And just like that, the conversation ended. She drank her water and turned her gaze away, having no more to add.

Mizuki didn't want to talk about home. Not to him, anyway. It wasn't that she thought he would end up deciding to plow his way into the future; she was just concerned about herself. Talking about this place with him, she could do. It kept him and this world and her adventure separate from home and made it easier to keep a secret. The more he talked, though, the less she was separating the two, and suddenly realizing it made her stop and rethink what she was saying.

She was becoming comfortable as she conversed with Sesshomaru. The silence hadn't been great, she would admit, but the feeling left her turning over her plans in her head again, and wondering if her approach was okay after all and resenting the ease at all for making her think twice. His questioning still carried that tone of arrogance, but at times it seemed less like he was belittling her and more like he was genuinely curious. In a way, he reminded her of Kimura when they had first met and how they had butted heads while he navigated various ways of challenging her for whatever reasons he had at the time.
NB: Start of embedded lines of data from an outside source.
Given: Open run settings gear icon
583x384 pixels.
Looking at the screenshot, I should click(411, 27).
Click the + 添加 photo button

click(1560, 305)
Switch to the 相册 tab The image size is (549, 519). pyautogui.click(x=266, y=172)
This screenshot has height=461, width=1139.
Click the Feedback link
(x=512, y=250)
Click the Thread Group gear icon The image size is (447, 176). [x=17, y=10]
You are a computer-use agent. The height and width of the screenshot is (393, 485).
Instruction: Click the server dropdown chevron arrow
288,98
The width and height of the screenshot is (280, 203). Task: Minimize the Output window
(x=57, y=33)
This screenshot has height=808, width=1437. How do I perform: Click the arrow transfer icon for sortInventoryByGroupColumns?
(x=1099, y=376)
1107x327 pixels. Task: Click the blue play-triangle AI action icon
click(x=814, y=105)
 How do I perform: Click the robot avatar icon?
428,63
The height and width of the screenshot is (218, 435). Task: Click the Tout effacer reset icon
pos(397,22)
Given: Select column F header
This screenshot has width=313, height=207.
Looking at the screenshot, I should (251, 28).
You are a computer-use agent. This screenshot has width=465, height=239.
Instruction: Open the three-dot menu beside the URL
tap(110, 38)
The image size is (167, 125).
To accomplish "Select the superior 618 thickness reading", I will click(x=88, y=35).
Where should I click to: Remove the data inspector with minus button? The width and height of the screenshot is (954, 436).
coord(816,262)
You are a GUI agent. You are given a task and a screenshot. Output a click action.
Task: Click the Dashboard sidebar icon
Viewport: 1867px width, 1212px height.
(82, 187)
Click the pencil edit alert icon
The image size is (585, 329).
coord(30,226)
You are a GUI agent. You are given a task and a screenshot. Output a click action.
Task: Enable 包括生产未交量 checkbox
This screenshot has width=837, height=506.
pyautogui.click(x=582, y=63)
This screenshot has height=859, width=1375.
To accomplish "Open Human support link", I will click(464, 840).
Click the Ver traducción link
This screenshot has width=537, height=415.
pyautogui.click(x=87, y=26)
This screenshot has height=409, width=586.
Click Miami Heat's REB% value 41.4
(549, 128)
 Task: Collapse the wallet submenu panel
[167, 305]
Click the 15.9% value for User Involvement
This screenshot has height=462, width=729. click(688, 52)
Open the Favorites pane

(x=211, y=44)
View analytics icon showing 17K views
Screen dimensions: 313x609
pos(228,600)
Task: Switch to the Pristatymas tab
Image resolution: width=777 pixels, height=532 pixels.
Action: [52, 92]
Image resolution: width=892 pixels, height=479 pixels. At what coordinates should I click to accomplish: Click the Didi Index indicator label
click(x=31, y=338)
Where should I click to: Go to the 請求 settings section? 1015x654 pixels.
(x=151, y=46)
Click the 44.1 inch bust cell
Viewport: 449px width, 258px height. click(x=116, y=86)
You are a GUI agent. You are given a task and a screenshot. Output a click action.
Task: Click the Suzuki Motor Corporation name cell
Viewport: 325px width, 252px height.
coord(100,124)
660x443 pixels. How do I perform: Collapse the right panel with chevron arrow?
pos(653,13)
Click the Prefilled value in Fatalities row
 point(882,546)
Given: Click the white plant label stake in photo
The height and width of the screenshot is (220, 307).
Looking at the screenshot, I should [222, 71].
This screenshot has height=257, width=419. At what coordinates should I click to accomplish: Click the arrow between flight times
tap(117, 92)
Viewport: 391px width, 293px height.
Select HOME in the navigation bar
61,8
Sometimes, she was surprised they had become friends at all.

She wasn't looking for that friendship here, though, and didn't think it wise to form one with the man across from her, especially given the way she intended to use him to get home.

And she would use him, she decided, because getting home was more important than anything now that the stone was quiet and in her hands. Getting home was more important than how she felt about the feelings of people she was never going to see again after she returned, or the impression she left here in the past. Her parents' phantoms couldn't decide whether to be embarrassed or proud of their daughter's tenacity.

"Do you know anything about the Bone Eater's Well?"

Her sudden inquiry left Sesshomaru narrowing his eyes. For someone who knew nothing of the world around her, asking about something like the Bone Eater's Well was rather specific. He was concerned for a moment that he had missed something. Was her entire behavior an act?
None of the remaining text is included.